8月はNHKが例年どおり、結論ありきの老人いじめみたいな特番を作っていたようだ。アメリカのヒストリーチャンネルは、数値化されたデータにもとづいて日本の戦闘機や戦艦を世界のベスト10に入れている。日本全体が平静にあの時代を振り返るまであと50年くらいかかるのだろうか。

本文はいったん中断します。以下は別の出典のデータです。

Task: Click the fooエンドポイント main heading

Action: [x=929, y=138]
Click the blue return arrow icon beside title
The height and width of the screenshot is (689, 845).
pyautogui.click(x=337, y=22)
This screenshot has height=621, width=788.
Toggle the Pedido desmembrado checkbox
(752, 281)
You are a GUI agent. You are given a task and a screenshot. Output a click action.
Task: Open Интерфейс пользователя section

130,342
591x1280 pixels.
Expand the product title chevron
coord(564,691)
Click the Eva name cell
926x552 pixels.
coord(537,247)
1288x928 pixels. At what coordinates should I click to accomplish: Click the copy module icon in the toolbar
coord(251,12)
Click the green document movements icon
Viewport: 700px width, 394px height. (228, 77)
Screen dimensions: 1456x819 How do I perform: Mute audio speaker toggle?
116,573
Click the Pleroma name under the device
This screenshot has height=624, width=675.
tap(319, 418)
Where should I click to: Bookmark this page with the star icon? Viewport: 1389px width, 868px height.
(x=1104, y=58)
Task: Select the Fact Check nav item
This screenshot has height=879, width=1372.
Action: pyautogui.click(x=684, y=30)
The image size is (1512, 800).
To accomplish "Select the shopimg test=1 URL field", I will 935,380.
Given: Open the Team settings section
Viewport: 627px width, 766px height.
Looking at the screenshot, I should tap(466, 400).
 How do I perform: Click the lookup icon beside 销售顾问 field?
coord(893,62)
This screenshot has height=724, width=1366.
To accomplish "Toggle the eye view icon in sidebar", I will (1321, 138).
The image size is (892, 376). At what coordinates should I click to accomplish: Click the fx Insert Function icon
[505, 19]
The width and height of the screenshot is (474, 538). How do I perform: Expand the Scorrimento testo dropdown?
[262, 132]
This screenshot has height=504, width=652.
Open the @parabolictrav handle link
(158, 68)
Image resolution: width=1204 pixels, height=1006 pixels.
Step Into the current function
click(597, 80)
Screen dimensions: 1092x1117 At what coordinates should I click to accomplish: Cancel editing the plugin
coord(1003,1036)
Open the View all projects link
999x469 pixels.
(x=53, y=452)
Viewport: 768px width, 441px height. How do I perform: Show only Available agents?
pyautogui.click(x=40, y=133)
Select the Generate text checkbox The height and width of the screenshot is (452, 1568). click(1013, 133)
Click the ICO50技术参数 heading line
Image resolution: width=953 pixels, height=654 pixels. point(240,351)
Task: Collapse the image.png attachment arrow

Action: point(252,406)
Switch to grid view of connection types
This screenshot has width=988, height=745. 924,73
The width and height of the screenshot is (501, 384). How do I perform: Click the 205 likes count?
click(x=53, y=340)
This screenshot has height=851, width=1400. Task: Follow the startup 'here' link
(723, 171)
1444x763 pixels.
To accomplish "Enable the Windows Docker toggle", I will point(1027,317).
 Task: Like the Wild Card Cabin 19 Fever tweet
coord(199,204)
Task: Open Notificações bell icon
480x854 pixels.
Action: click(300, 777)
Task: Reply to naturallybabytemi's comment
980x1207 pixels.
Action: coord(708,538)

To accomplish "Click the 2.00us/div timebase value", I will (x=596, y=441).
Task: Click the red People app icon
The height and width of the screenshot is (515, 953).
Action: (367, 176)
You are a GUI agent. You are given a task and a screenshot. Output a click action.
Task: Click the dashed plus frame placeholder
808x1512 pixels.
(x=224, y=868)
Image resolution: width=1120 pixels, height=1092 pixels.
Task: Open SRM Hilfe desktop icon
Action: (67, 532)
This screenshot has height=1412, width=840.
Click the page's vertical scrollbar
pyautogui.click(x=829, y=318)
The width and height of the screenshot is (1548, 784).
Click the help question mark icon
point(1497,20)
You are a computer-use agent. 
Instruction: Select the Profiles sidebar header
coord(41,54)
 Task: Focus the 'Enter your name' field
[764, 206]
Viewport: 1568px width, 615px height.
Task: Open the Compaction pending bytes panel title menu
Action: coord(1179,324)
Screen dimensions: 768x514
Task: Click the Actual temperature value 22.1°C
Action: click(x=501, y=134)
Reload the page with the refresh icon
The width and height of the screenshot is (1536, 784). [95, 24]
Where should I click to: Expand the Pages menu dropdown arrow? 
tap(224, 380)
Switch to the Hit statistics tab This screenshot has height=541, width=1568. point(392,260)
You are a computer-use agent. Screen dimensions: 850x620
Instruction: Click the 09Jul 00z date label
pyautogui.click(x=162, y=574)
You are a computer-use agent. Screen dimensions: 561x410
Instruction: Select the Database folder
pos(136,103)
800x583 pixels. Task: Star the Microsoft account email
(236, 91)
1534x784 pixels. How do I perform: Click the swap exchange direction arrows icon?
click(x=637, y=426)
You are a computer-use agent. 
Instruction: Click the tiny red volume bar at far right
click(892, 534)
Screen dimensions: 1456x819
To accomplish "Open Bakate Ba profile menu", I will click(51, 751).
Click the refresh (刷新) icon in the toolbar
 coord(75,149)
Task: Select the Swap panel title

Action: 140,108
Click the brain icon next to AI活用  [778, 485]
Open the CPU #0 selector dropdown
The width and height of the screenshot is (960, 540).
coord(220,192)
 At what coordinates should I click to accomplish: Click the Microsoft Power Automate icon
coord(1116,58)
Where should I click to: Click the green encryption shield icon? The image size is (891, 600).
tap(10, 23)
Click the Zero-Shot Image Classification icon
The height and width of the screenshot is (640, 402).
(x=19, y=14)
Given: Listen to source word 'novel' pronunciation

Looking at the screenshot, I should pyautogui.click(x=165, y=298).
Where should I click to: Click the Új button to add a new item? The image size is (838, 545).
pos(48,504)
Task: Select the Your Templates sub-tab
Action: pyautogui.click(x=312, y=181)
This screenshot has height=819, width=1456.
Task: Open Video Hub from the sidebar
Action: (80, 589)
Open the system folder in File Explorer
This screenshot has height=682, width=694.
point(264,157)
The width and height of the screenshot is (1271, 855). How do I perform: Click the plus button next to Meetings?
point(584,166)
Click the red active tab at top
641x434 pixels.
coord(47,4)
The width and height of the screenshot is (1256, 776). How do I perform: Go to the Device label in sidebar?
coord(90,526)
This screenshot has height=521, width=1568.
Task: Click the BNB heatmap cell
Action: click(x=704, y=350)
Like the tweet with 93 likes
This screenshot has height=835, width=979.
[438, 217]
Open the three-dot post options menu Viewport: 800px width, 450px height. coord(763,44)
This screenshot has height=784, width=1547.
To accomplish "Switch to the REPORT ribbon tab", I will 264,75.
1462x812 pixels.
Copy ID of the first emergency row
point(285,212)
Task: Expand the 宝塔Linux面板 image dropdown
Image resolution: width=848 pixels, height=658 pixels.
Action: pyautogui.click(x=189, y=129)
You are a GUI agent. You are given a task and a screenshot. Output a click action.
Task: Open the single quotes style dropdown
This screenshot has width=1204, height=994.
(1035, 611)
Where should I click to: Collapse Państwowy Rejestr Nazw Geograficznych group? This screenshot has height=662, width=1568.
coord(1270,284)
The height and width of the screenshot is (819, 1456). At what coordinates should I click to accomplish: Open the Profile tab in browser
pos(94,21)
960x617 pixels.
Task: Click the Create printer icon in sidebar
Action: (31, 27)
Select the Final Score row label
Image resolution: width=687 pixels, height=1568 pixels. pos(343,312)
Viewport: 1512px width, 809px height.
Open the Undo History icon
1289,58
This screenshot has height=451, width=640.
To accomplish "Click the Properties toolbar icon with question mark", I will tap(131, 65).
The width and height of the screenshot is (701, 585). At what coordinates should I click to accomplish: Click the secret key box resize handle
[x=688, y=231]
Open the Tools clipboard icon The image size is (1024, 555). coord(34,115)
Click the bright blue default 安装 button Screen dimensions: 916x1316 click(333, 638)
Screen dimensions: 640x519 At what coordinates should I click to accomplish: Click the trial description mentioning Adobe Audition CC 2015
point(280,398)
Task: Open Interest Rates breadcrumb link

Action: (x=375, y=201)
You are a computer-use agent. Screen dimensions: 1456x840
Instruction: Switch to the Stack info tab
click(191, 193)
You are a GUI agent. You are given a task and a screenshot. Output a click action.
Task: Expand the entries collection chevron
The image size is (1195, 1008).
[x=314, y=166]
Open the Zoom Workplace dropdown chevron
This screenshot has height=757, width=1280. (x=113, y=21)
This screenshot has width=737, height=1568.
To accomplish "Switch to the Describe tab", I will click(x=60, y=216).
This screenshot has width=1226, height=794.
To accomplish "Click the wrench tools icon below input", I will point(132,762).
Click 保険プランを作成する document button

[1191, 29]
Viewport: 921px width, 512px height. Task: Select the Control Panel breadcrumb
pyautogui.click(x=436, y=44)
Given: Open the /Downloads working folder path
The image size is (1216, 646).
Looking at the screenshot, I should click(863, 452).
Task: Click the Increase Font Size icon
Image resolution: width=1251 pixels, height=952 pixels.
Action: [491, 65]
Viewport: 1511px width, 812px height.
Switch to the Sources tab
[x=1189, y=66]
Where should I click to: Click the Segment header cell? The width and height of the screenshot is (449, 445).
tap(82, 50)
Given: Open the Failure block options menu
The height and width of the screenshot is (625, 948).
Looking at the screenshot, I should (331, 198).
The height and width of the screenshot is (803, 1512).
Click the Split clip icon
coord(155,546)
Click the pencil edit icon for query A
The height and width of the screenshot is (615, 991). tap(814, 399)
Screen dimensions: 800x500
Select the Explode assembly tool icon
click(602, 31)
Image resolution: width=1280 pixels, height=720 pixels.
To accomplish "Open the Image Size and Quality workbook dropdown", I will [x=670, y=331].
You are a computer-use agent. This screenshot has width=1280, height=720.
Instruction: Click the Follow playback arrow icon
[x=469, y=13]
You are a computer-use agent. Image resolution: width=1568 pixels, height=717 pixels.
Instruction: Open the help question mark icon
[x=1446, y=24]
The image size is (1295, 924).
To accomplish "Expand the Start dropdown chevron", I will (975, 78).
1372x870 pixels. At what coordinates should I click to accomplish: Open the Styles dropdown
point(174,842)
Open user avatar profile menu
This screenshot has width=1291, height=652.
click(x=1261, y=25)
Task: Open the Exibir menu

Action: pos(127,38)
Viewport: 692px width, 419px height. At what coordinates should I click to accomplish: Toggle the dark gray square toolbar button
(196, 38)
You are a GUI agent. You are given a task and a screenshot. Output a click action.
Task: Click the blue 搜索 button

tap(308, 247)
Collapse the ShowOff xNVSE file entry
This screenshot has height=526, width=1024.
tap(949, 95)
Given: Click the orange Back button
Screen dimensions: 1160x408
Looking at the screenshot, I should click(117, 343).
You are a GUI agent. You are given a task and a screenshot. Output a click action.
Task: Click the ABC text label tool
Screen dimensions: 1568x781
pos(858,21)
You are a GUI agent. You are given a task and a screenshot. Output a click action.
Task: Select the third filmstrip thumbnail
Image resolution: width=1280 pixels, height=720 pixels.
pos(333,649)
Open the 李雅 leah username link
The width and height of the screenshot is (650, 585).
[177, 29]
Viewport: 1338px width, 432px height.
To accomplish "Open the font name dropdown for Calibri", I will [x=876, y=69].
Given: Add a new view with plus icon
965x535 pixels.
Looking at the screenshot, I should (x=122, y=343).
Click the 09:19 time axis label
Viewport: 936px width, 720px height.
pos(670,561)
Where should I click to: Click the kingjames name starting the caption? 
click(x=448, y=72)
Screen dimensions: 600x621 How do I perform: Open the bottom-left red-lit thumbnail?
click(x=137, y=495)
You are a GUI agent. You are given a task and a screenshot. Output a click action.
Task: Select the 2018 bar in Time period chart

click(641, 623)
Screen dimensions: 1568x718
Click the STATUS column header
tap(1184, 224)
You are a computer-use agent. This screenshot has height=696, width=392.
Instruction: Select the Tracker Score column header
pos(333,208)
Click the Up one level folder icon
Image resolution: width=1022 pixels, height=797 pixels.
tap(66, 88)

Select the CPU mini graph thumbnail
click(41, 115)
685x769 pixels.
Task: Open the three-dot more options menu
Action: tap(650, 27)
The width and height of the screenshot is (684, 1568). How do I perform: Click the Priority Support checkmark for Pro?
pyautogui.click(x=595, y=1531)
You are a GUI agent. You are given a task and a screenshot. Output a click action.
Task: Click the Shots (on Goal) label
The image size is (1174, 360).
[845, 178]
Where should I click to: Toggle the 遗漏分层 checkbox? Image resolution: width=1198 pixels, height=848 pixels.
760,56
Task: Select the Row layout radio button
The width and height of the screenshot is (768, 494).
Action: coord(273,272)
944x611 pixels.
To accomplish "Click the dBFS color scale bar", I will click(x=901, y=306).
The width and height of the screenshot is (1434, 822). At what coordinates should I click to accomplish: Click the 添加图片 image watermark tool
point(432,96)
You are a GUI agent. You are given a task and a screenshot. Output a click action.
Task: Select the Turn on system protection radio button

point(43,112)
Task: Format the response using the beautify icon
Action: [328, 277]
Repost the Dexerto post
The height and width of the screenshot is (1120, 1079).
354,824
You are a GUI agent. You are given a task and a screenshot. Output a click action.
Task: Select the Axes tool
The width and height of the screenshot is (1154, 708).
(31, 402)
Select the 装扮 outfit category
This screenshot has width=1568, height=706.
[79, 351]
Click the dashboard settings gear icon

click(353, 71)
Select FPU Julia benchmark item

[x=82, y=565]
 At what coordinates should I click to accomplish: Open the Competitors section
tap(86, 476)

恋愛パートについて。ヒロインが男に都合のいい女すぎるという声があるようだが、ドラマや少女漫画に出てくる男の嘘くささを思えば、おあいこではないのか。だいたいあの時代の女性には、仕事より自分を優先してくれとかレジャーに連れてってくれとか主張する役割は与えられていない。問題の喫煙シーンは、二人の若い男女のわがままの、かわいらしい妥協点だ。

『飛べ、ダコタ!』(油谷誠至監督)
昭和21年1月、佐渡島に不時着した要人機〈ダコタ〉と7人の搭乗員を、村人がとまどいながらも受け入れ、最後は滑走路建設にも協力して、あたたかく送り出した実話にもとづいた映画。まじめで手堅い作りだが、監督は『牡丹と薔薇』とかいう、今作とは真逆のドラマで有名な人らしい。寒風吹きすさぶ佐渡の山も海も迫力満点。抑えた色調も日本映画らしい落ち着きを醸し出す。比嘉愛未は、ほぼすっぴんでも美しく、情感がにじみ出る。邦画界は、今後もこの女優さんの映画を作るべし。英兵と村人の軋轢がなさすぎだとか、ヒロインが無防備すぎるとか、気になる部分は、窪田正孝演じる青年が補って(?)いる。将来を期待され、海軍兵学校に入学しながら、訓練中のけがにより帰郷。鬱々と過しながらかつての敵国人への敵意をつのらせる設定がいい。若手俳優は、薄っぺらい正義を語る役よりも、こういう鬱屈した、地に足の着いた人間を演じたほうが、役者としても人間としても成長できるはず。劇中、何度か出てくるお約束のお説教台詞には、「あーはいはい」と思うばかり。
『渾身』と同じく、ローカル発の良心的な佳作として、人々の目にふれてほしい。

『すべては君に逢えたから』(本木克英監督)
ずいぶんと急ごしらえの映画だったようだが、"それにしては"映画らしくなっていたクチか。東京駅ムービーと銘打った割には、駅の出番が少なすぎ。もっときれいに魅力的に撮ってもらいたかった。六つのエピソードの組み合わせはスムーズだが、やはり一番印象に残るのは遠距離恋愛カップルの話。木村文乃は好演だったし、彼女の脚本部分に一番味があった。黒山社長は『ファミリーコンプレックス』の山室社長に比べると­­­­­ーー役者ではなく映画の作りの問題で­­ーー深みのない記号でしかない。泣きたい時のDVDとかいう話に、テレビで見た気持ち悪い"涙活(るいかつ)"を思い出してしまった。松橋Pの作品は『KIDS』と『MW』以外あまり好みではない。

 

『蠢動』を見られないのが返す返すも悔しいことだ。来年末にはBSで放映してくれ!